January 18, 1978 was the day my dog decided to see Jesus, and this year I did mark that anniversary with sober remembrance. I walked the path from Western Oaks Elementary to 2212 N. Mueller in frigid weather - not only to honor my little mutt, but ask myself if a little girl really did this over and over and over again. We didn't have cross guards at every main street, but we didn't have thugs either. The year I was five my mother and I were about to enter a bank when a very nice gentleman asked us not to do so this afternoon. He told my mother she needed to keep her deposit. The bank was robbed. He, the thug, held the door for us as we left and quietly went home.
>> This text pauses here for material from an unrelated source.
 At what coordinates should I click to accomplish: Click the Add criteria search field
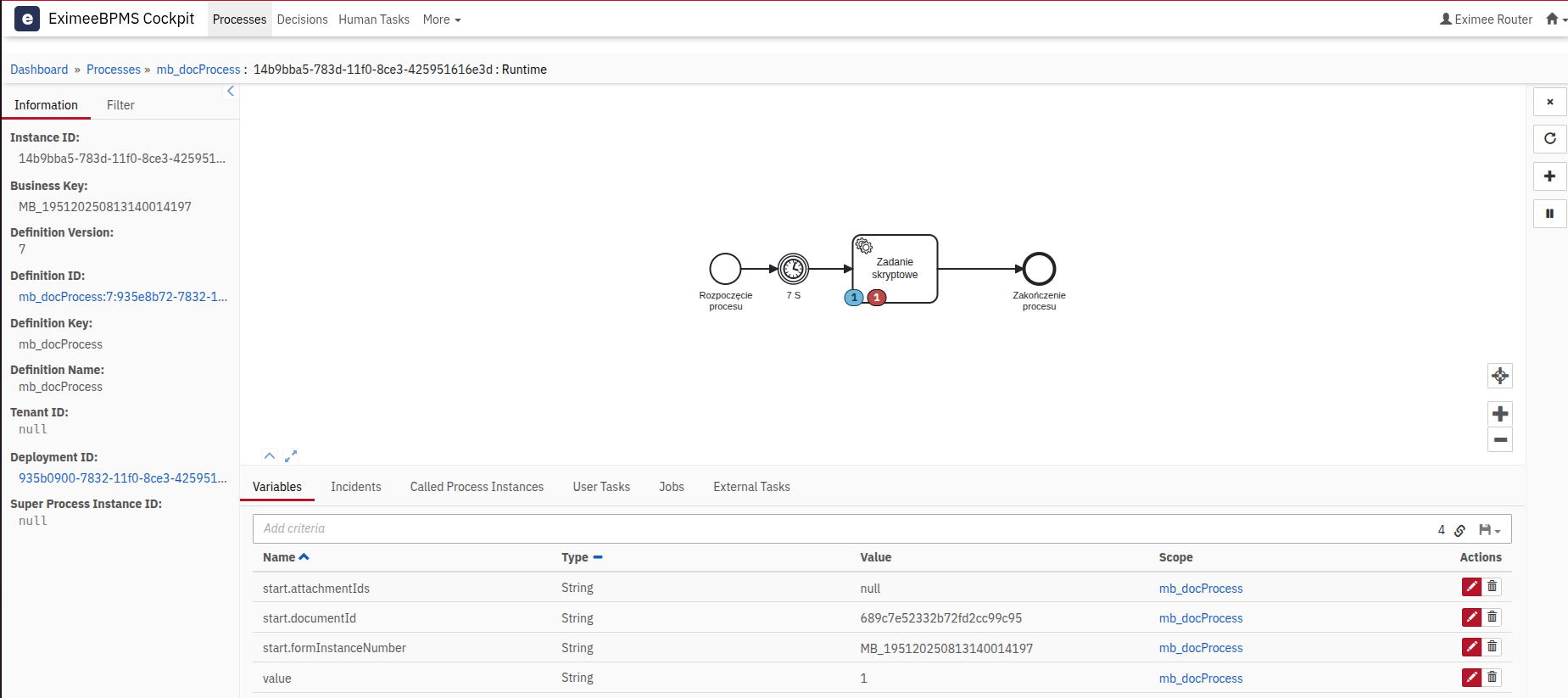pyautogui.click(x=840, y=528)
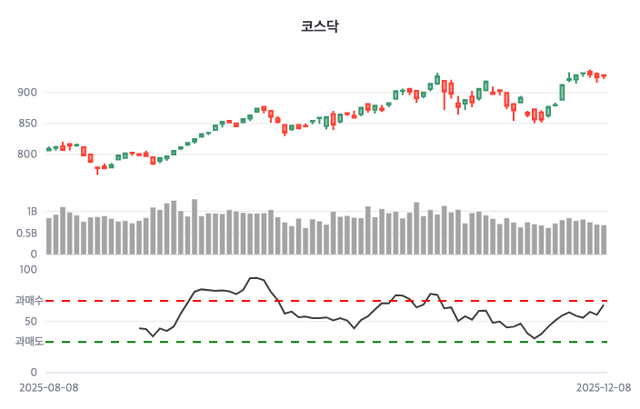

That was before cell phones - of course my mother called as soon as she could. When you think about it there were horses in Bethany tied up at the police station. There were dirt roads leading to the church, there were muddy rocky roads leading to the grocery store, and the parking lots were gravel. 1966-1969 was certainly a very long time ago - but every now and then I go back...the music was really really good. But the library is so very very small now.